Re: [NEEDS-REVIEW] Re: [PATCH v11 25/25] x86/cet/shstk: Add arch_prctl functions for shadow stack

From: Andy Lutomirski
Date: Mon Sep 20 2021 - 12:51:50 EST




On Mon, Sep 13, 2021, at 6:33 PM, Edgecombe, Rick P wrote:
> On Mon, 2020-09-14 at 11:31 -0700, Andy Lutomirski wrote:
> > > On Sep 14, 2020, at 7:50 AM, Dave Hansen <dave.hansen@xxxxxxxxx>
> > > wrote:
> > >
> > > On 9/11/20 3:59 PM, Yu-cheng Yu wrote:
> > > ...
> > > > Here are the changes if we take the mprotect(PROT_SHSTK)
> > > > approach.
> > > > Any comments/suggestions?
> > >
> > > I still don't like it. :)
> > >
> > > I'll also be much happier when there's a proper changelog to
> > > accompany
> > > this which also spells out the alternatives any why they suck so
> > > much.
> > >
> >
> > Let’s take a step back here. Ignoring the precise API, what exactly
> > is
> > a shadow stack from the perspective of a Linux user program?
> >
> > The simplest answer is that it’s just memory that happens to have
> > certain protections. This enables all kinds of shenanigans. A
> > program could map a memfd twice, once as shadow stack and once as
> > non-shadow-stack, and change its control flow. Similarly, a program
> > could mprotect its shadow stack, modify it, and mprotect it back.
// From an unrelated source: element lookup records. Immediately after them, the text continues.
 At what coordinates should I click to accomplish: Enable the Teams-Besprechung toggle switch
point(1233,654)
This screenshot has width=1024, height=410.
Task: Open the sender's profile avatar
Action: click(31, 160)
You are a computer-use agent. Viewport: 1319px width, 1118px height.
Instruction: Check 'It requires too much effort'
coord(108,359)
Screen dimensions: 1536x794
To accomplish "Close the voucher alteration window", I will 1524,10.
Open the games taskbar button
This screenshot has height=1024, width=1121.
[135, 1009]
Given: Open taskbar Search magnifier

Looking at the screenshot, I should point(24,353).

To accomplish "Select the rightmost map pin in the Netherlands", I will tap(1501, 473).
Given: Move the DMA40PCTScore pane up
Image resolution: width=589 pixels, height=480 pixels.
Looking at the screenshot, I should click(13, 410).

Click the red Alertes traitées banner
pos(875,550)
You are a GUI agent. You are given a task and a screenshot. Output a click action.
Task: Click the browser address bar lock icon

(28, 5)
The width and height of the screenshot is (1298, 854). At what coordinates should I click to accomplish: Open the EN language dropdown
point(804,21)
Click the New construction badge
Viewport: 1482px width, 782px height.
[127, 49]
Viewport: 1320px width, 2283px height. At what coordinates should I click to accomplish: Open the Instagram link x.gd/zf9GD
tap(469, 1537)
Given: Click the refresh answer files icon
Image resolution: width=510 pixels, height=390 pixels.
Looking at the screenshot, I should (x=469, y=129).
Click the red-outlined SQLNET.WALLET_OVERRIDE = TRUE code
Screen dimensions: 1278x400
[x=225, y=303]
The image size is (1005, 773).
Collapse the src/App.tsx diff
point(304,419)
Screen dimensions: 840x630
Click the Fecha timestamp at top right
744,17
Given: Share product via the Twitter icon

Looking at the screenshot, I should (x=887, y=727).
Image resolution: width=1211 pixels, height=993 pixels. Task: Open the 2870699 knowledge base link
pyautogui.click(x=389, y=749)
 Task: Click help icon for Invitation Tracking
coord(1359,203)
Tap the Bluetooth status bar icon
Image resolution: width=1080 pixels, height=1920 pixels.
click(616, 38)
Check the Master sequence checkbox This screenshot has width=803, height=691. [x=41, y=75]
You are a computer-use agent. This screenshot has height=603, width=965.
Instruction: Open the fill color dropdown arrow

In
> > some threat models, though could be seen as a WRSS bypass. (Although
> > if an attacker can coerce a process to call mprotect(), the game is
> > likely mostly over anyway.)
> >
> > But we could be more restrictive, or perhaps we could allow user code
> > to opt into more restrictions. For example, we could have shadow
> > stacks be special memory that cannot be written from usermode by any
> > means other than ptrace() and friends, WRSS, and actual shadow stack
> > usage.
> >
> > What is the goal?
> >
> > No matter what we do, the effects of calling vfork() are going to be
> > a
> > bit odd with SHSTK enabled. I suppose we could disallow this, but
> > that seems likely to cause its own issues.
>
> Hi,
>
> Resurrecting this old thread to highlight a consequence of the design
> change that came out of it. I am going to be taking over this series
> from Yu-cheng, and wanted to check if people would be interested in re-
> visiting this interface.
>
> The consequence I wanted to highlight, is that making userspace be
> responsible for mapping memory as shadow stack, also requires moving
> the writing of the restore token to userspace for glibc ucontext
> operations. Since these operations involve creating/pivoting to new
> stacks in userspace, ucontext cet support involves also creating a new
> shadow stack. For normal thread stacks, the kernel has always done the
> shadow stack allocation and so it is never writable (in the normal
> sense) from userspace. But after this change makecontext() now first
> has to mmap() writable memory, then write the restore token, then
> mprotect() it as shadow stack. See the glibc changes to support
> PROT_SHADOW_STACK here[0].
>
> The writable window leaves an opening for an attacker to create an
> arbitrary shadow stack that could be pivoted to later by tweaking the
> ucontext_t structure. To try to see how much this matters, we have done
> a small test that uses this window to ROP from writes in another
> thread during the makecontext()/setcontext() window. (offensive work
> credit to Joao on CC). This would require a real app to already to be
> using ucontext in the course of normal runtime.

My general opinion here (take this with a grain of salt -- I haven't paged back in every single detail) is that the kernel should make it straightforward for a libc to do the right thing without nasty races, cross-thread coordination, or unnecessary permission to write to the stack. I *also* think that it should be possible for userspace to manage its own shadow stack allocation if it wants to, since I'm sure there will be JIT or green thread or other use cases that want to do crazy things that we fail to anticipate with in-kernel magic.

So perhaps we should keep the explicit allocation and free operations, have a way to opt-in to WRSS being flipped on, but also do our best to have API that handle the known cases well.

Does that make sense? Can we have both approaches work in the same kernel?